On Mon, Oct 16, 2017 at 4:00 PM, Seth Axen <> wrote:

> This question is regarding the R.E.D. server and has been posted on the
> q4md mailing list, but I am also posting it here to solicit expert advice.
> I am endeavoring to derive RESP charges for a fluorescent probe/dye
> covalently bound to either a cysteine or a lysine, each with its own linker
> (see attached schema.gif).
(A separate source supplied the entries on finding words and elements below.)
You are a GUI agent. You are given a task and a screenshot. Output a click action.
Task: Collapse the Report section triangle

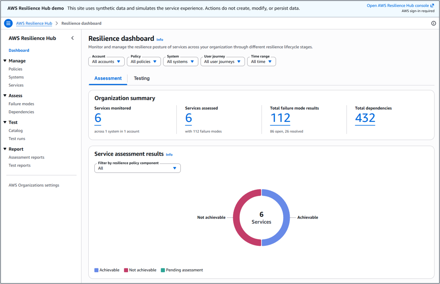tap(5, 149)
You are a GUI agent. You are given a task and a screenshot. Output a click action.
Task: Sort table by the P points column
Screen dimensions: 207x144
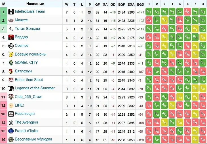pos(90,4)
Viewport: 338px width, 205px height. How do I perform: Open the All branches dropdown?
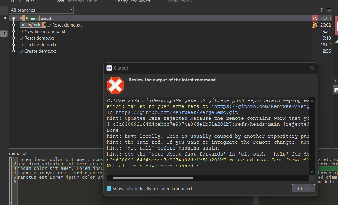41,10
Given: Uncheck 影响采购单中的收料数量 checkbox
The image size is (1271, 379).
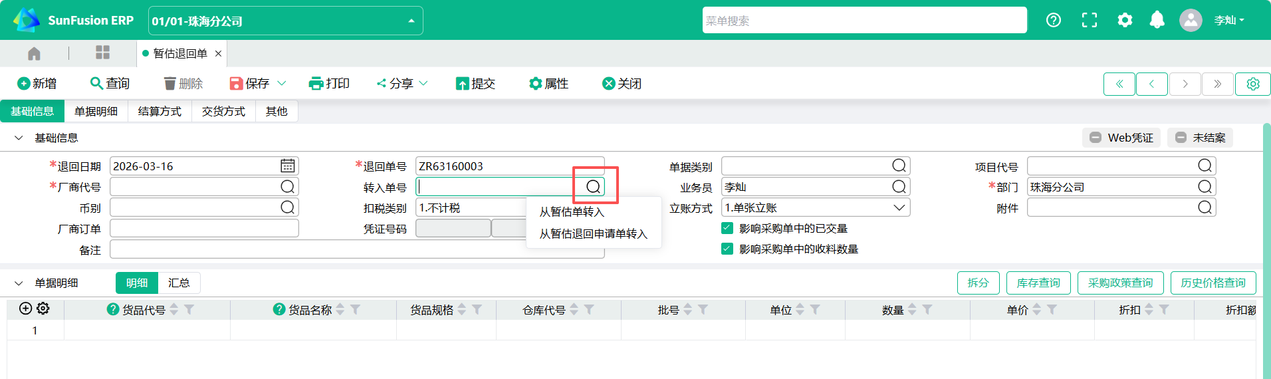Looking at the screenshot, I should pos(727,249).
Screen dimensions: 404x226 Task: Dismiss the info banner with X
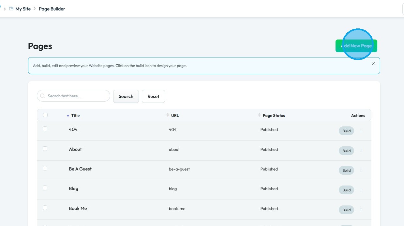point(373,64)
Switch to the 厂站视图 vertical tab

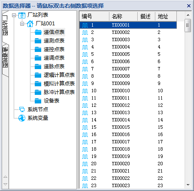click(6, 25)
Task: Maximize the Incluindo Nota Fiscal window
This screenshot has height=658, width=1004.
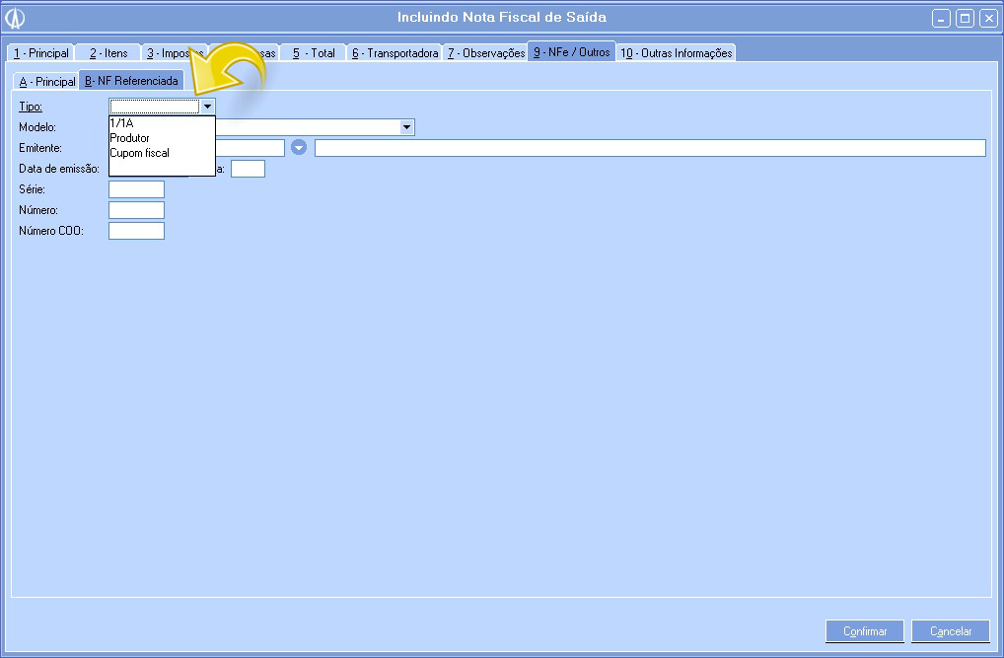Action: 965,18
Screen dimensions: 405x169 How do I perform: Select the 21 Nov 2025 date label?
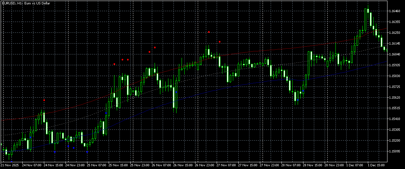(10, 166)
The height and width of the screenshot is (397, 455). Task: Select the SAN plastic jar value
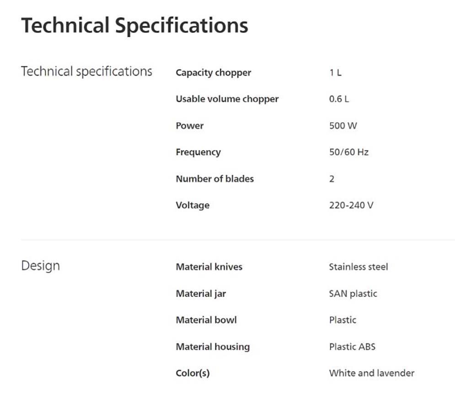tap(353, 293)
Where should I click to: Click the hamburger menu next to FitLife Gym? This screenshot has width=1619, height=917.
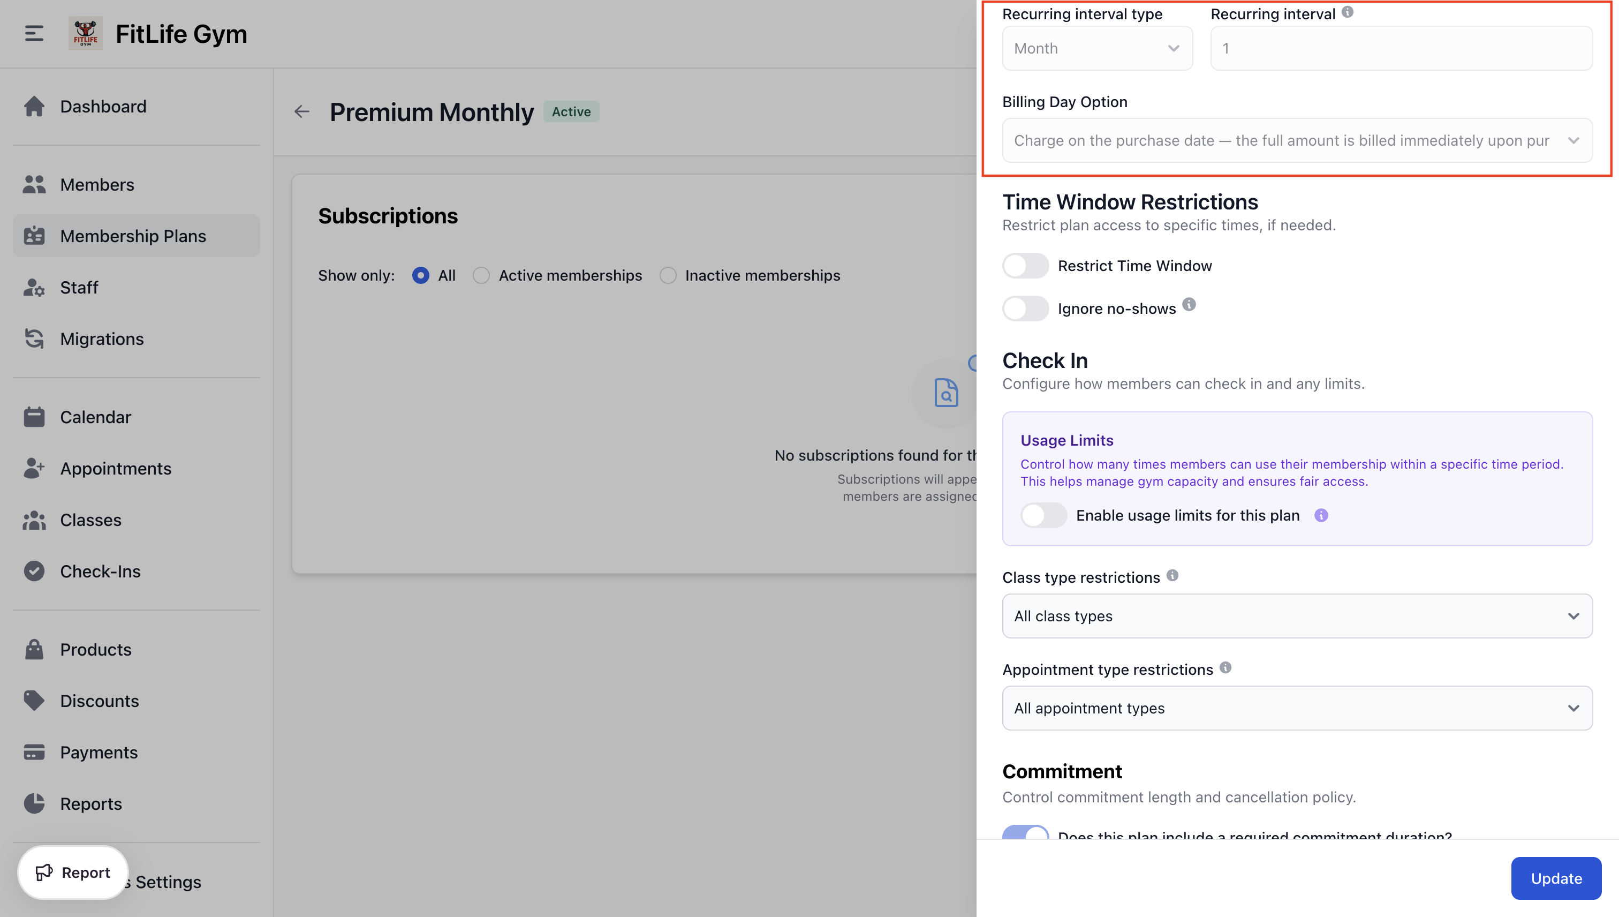pos(33,33)
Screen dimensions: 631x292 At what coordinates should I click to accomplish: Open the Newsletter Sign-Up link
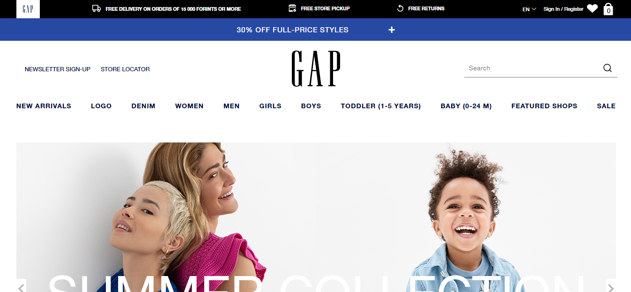(58, 69)
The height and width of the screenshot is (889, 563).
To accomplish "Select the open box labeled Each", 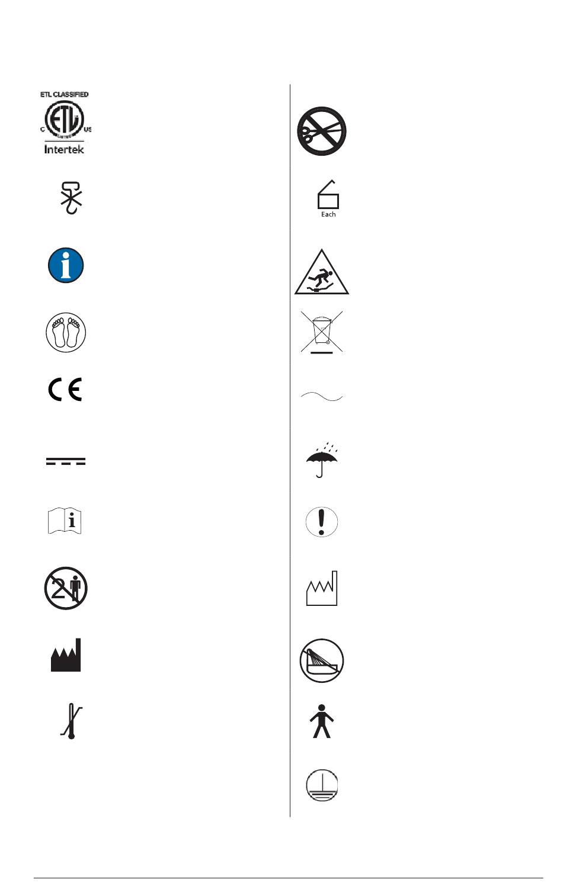I will coord(328,198).
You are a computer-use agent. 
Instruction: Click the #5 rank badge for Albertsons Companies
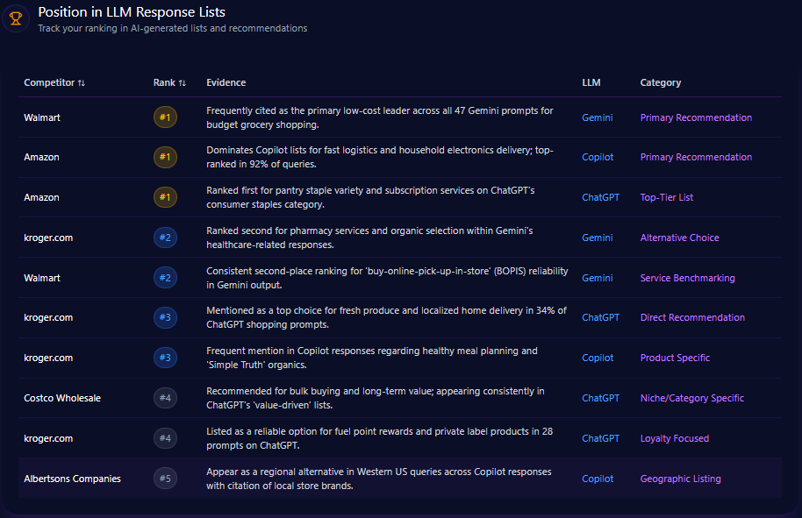165,479
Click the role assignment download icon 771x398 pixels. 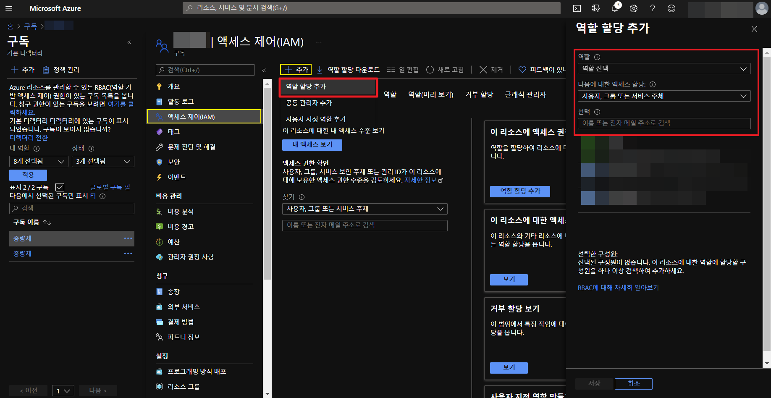click(320, 70)
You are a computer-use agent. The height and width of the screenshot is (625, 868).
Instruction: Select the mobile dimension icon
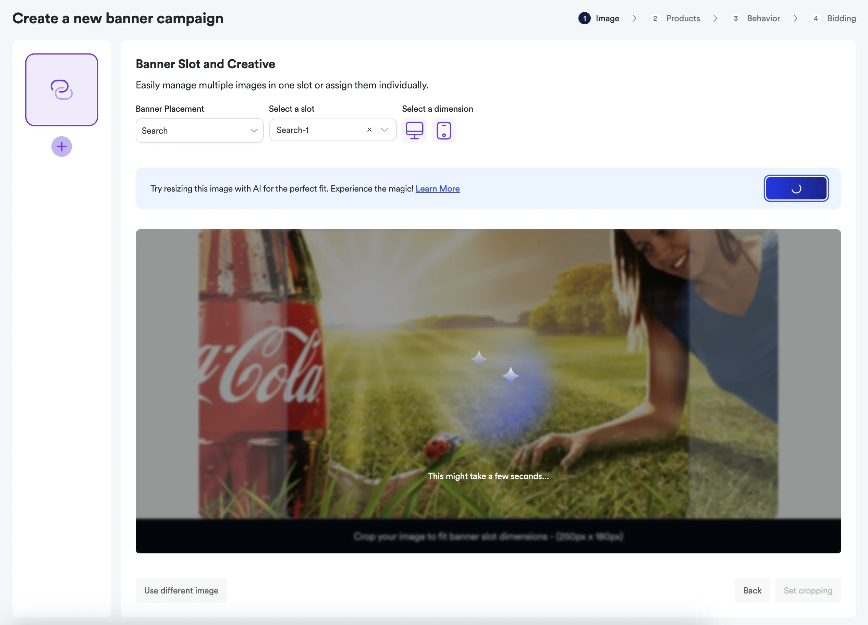click(444, 130)
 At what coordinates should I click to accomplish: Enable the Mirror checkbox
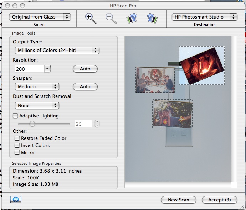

After reading through the R.E.D. tutorial and a
> number of R.E.DD.B. projects, I have developed the following proposed
> approach (see attached schema):
> Using a fragment-based approach, I divide each target molecule into three
> fragments (dipeptide, linker, probe), where the probe is common for both
> molecules. Rather than take existing Cys and Lys charges, I re-fit them
> using a dipeptide and capping groups. Suitable capping groups are selected
> for each fragment, and intra- and inter-molecular charge constraints are
> used. Due to the inherent symmetry in the probe and its preference for
> planarity, I consider it as a single fragment with charge +1 and only one
> conformer.
> How do this fragment approach and the corresponding capping groups look?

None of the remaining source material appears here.